CyberTweetGrader&Labeler (CTGL)
A domain-specific NLP pipeline to detect, grade, and prioritize/label social-media posts related to cybersecurity incidents, demonstrated on the UHS healthcare ransomware case.
Motivation
During major cyber incidents, social media can provide early signals, public impact reports, and rapid dissemination of updates. However, the stream is noisy and heterogeneous, making it hard to identify high-value content reliably. CTGL was designed to turn that stream into a structured, prioritized view of incident-relevant information.
What CTGL does
- Incident-centric detection: identifies posts that are plausibly relevant to a specific cyber incident.
- Relevance grading: assigns a relevance score using engineered feature groups that reflect incident context (e.g., organization-specific terms, cybersecurity indicators, warnings, media signals).
- Prioritizing/labeling: converts scores to actionable relevance categories (e.g., High / Medium / Low / Irrelevant) to support triage and analysis.
System overview
Dataset contribution
CTGL is supported by a curated dataset of posts related to healthcare cyber incidents (with UHS as a primary case study). The dataset is being prepared for public release with documentation and reproducible preprocessing.

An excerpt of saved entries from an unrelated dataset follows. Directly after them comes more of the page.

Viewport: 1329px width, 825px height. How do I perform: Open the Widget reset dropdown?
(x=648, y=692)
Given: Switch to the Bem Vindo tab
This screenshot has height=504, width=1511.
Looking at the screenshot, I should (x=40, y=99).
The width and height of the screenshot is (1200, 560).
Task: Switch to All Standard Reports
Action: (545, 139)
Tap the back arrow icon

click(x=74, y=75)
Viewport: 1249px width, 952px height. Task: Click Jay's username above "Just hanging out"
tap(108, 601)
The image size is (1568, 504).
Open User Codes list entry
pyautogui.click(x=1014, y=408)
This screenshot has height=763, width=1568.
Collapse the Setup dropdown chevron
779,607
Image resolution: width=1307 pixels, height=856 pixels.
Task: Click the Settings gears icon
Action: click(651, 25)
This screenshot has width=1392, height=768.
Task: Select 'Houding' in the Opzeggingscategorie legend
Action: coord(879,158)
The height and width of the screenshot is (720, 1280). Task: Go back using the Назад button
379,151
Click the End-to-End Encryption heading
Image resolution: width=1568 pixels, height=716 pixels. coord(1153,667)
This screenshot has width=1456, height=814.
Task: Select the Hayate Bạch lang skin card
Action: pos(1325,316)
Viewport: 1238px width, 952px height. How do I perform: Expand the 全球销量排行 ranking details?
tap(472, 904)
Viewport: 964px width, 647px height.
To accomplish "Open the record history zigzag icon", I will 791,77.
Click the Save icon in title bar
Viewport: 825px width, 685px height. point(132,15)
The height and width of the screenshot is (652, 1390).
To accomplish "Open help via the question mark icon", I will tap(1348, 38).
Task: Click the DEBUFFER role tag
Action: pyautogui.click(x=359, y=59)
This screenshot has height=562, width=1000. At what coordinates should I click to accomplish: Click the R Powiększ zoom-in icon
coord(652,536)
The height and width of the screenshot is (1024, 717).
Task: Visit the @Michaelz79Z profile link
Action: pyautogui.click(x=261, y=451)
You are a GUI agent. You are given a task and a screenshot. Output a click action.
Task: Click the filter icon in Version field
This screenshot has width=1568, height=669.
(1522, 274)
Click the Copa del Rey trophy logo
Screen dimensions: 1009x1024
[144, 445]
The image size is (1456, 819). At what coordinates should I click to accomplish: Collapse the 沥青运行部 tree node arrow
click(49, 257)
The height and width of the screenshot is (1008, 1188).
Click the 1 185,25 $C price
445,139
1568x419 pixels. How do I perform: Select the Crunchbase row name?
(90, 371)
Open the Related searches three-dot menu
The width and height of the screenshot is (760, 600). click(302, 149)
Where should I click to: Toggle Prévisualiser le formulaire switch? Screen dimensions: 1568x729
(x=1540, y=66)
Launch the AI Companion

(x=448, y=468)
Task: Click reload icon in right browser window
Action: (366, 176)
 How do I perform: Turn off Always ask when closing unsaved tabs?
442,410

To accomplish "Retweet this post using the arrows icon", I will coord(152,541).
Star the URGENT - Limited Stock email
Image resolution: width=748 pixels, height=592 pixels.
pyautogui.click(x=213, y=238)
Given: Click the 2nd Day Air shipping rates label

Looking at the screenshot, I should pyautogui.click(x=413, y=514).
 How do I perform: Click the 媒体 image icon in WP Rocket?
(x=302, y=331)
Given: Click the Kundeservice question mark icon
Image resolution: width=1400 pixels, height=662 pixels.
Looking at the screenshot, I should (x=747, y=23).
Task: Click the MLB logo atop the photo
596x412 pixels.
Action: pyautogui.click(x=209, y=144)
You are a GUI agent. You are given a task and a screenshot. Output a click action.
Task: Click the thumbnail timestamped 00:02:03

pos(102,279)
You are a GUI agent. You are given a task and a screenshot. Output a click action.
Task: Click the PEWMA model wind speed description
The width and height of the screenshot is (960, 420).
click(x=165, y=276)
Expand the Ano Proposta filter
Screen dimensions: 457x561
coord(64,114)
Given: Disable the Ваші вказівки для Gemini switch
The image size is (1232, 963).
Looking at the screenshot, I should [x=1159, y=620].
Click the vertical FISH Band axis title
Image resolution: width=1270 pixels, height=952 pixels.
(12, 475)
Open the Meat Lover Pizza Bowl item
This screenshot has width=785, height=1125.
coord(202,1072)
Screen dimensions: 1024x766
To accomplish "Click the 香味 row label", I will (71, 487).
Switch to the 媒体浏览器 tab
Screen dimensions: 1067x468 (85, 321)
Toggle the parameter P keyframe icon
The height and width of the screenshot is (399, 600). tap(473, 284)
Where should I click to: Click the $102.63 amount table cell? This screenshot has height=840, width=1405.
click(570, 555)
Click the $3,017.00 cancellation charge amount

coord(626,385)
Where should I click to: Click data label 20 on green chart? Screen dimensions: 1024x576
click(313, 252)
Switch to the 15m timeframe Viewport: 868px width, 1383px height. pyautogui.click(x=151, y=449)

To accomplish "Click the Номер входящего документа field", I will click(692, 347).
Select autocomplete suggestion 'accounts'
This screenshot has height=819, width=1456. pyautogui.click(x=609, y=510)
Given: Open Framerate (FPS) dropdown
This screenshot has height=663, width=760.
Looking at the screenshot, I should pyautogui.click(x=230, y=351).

If you prefer, this section can be updated to include a concrete release plan (what will be shared, what will be withheld, and under which license).
Evaluation & comparison
In addition to validating CTGL as a domain-specific tool, this research line includes empirical comparisons against traditional ML and transformer/LLM-based approaches, emphasizing not only predictive performance but also deployment-relevant considerations (cost, latency, and energy consumption where applicable).